*Work order A*:
Answer these questions from the text on Christopher Dresser, one line per answer, marked like the questions:
(i) In what city and year was Dresser born?
(ii) In what year was the International Exhibition where Dresser saw traditional Japanese crafts?
(iii) During what years did Dresser travel to Japan?
*Work order B*: Switch "career" to "working life" in the text on Christopher Dresser, and give the part between "His idiosyncratic style" and "Japan in 1876–7.", inclusive, with that change made.
*Work order C*: List every metal object that the quotation in the text on Christopher Dresser says "we make."

┌─ Document segment

Born in Glasgow in 1834, Christopher Dresser was a designer and design theorist, now widly recognized for his development of the Anglo-Japanese style and was a pivitol figure in the Aethetic Movement.
His idiosyncratic style was symptomatic of Dresser’s keen eye for historic and foreign prototypes, which he searched out in London museums and international exhibitions. Throughout his career Dresser borrowed ideas from across the globe in his pursuit of innovative design. He was particularly interested in the grotesque, sources included non-Western civilisations such as Japan, China, Egypt, Central and South America.
His design produced a remarkable synthesis of influences of these cultures , whilst also reflecting the natural forms of Dresser’s botanical and architectural studies - themes which recur on designs throughout his career. Dresser was heavily, although not exclusively, influenced by traditional Japanese crafts that he had seen at the International Exhibition in 1862, and later on his travels to Japan in 1876–7.
In his book on Japan, Dresser wrote, ‘No people but the Japanese have understood the value of colour in metal compositions. We make steel fenders, coal scuttles, tin kettles, and iron gates; but we have never fully realized the fact that by producing metal alloys, and combining these with pure metals, a world of colours is open to us.’

└─
┌─ Dataset excerpt

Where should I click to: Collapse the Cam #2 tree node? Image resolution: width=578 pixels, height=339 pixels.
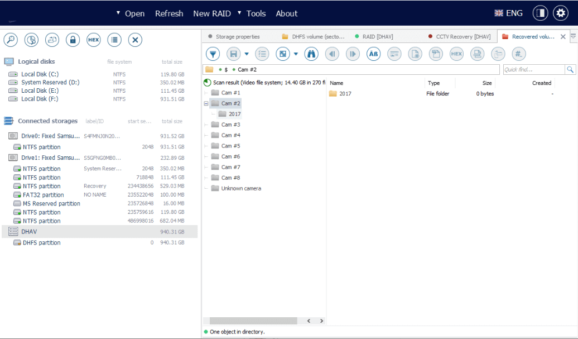coord(206,103)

└─

*Final answer A*:
(i) Glasgow, 1834
(ii) 1862
(iii) 1876–7

*Final answer B*:
His idiosyncratic style was symptomatic of Dresser’s keen eye for historic and foreign prototypes, which he searched out in London museums and international exhibitions. Throughout his working life Dresser borrowed ideas from across the globe in his pursuit of innovative design. He was particularly interested in the grotesque, sources included non-Western civilisations such as Japan, China, Egypt, Central and South America.
His design produced a remarkable synthesis of influences of these cultures , whilst also reflecting the natural forms of Dresser’s botanical and architectural studies - themes which recur on designs throughout his working life. Dresser was heavily, although not exclusively, influenced by traditional Japanese crafts that he had seen at the International Exhibition in 1862, and later on his travels to Japan in 1876–7.

*Final answer C*: steel fenders, coal scuttles, tin kettles, iron gates